** Selected excerpt follows **

Leica Microsystems
- Type: Subsidiary GmbH
- Industry: Industrial manufacturing
- Founded: Germany (1997)
- Headquarters: Wetzlar, Germany,
- Key people: Dr. Annette Rinck (President),
- Products: Microscopes
- Revenue: ~$1 billion (2008)
- Parent: Danaher
- Website: www.leica-microsystems.com

= Leica Microsystems =

Microscope manufacturing company in Germany

Leica Microsystems GmbH is a German microscope manufacturing company. It is a manufacturer of optical microscopes, equipment for the preparation of microscopic specimens and related products. There are ten plants in eight countries with distribution partners in over 100 countries. Leica Microsystems emerged in 1997 out of a 1990 merger between Wild-Leitz, headquartered in Heerbrugg Switzerland, and Cambridge Instruments of Cambridge England. The merger of those two umbrella companies created an alliance of the following 8 individual manufacturers of scientific instruments. American Optical Scientific Products, Carl Reichert Optische Werke AG, R.Jung, Bausch and Lomb Optical Scientific Products Division, Cambridge Instruments, E.Leitz Wetzlar, Kern & Co., and Wild Heerbrugg AG, bringing much-needed modernization and a broader degree of expertise to the newly created entity called Leica Holding B.V. group. In 1997 the name was changed to Leica Microsystems and is a wholly owned entity of Danaher Corporation since July 2005. Danaher is an American global conglomerate.

==Details==
The company employed over 4,000 workers and had a $1 billion turnover in 2008. It is headquartered in Wetzlar, Germany, and represented in over 100 other countries.

** End of Selected excerpt **

### Explore the material
[1] Answer these questions from the Leica Microsystems profile, one answer per line:
(a) Where was Wild-Leitz headquartered?
(b) Since what month and year has Leica Microsystems been wholly owned by Danaher Corporation?
(c) How many workers did the company employ in 2008?
[2] Write the next part of the Leica Microsystems profile, picking up after its final sentence.

** Data records follows **

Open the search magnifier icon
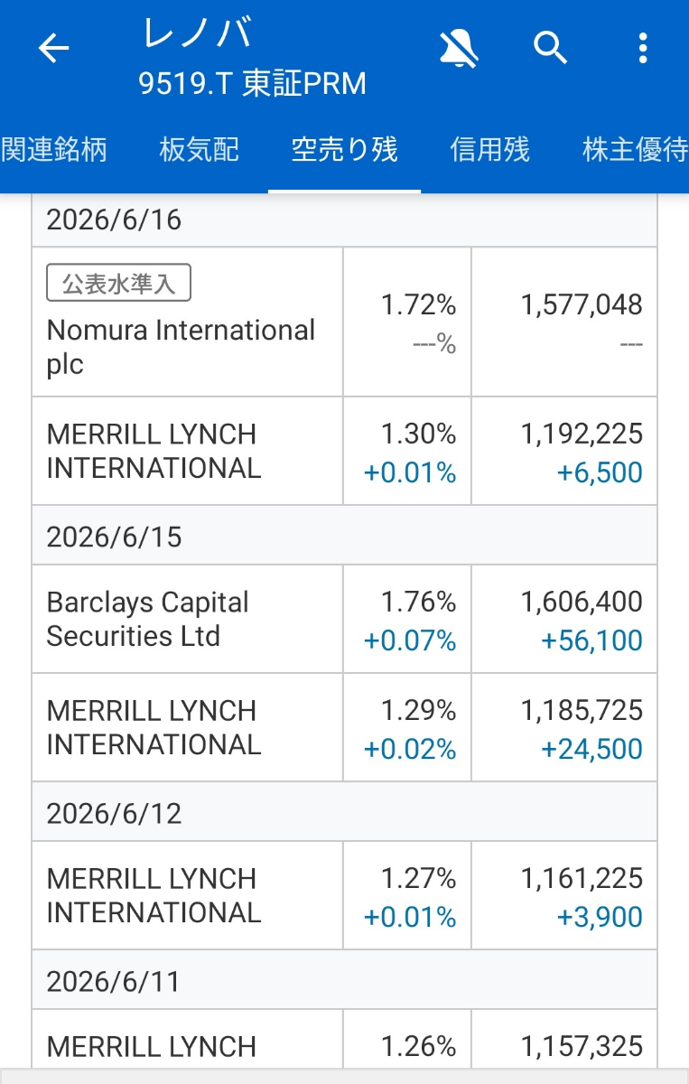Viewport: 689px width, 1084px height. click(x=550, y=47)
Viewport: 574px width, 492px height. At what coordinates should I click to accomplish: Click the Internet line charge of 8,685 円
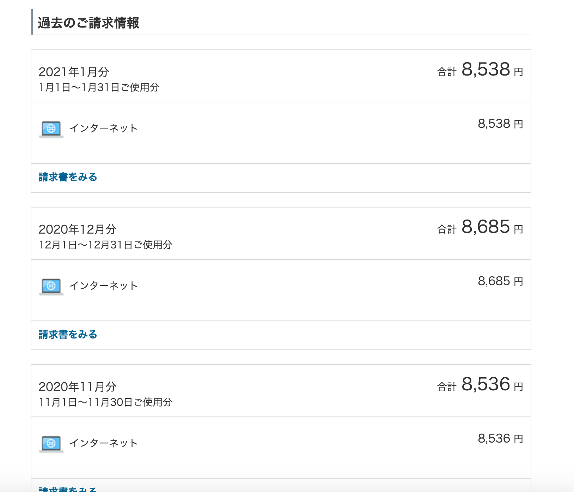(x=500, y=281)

** End of Data records **
** Data records follows **

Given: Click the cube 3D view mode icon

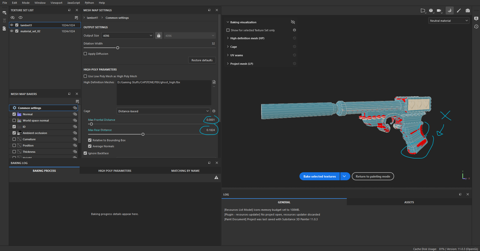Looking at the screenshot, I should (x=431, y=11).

** End of Data records **

### Task answers
[1]
(a) Heerbrugg, Switzerland
(b) July 2005
(c) Over 4,000

[2]
The company manufactures products for applications requiring microscopic imaging, measurement and analysis. It also offers system solutions in the areas of Life Science including biotechnology and medicine, as well as the science of raw materials and industrial quality assurance.

Product categories include Virtual microscopes, Light microscopes, products for Confocal Microscopy, Surgical Microscopes, Stereo Microscopes & Macroscopes, Digital microscopes, Microscope Software, Microscope Cameras, Electron microscope Sample Preparation Equipment

In the field of high resolution optical microscopy they produce commercial versions of the STED microscope offering sub-diffraction resolution. In 2007 they launched the TCS STED which operates at a resolution <100 nm. In 2009 they launched the TCS STED CW using a CW laser light source where a resolution <80 nm can be achieved.

On 29 September 2011 Leica Microsystems and TrueVision 3D Surgical announced their intention to jointly produce products for ophthalmology and neurosurgery under the Leica brand.